To do
Exactly those lines from the one with "Extensión (233, 2337)" through the end of the listing below must be returned, and nothing else.

Information given
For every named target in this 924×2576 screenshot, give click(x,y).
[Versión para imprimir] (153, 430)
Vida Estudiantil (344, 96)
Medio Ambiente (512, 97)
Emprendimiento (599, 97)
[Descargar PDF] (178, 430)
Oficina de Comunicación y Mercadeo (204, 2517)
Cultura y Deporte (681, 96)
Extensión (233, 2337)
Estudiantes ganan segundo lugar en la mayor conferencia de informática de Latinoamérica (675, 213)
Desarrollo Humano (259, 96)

Your solution
Extensión (233, 2337)
Estudiantes ganan segundo lugar en la mayor conferencia de informática de Latinoamérica (675, 213)
Desarrollo Humano (259, 96)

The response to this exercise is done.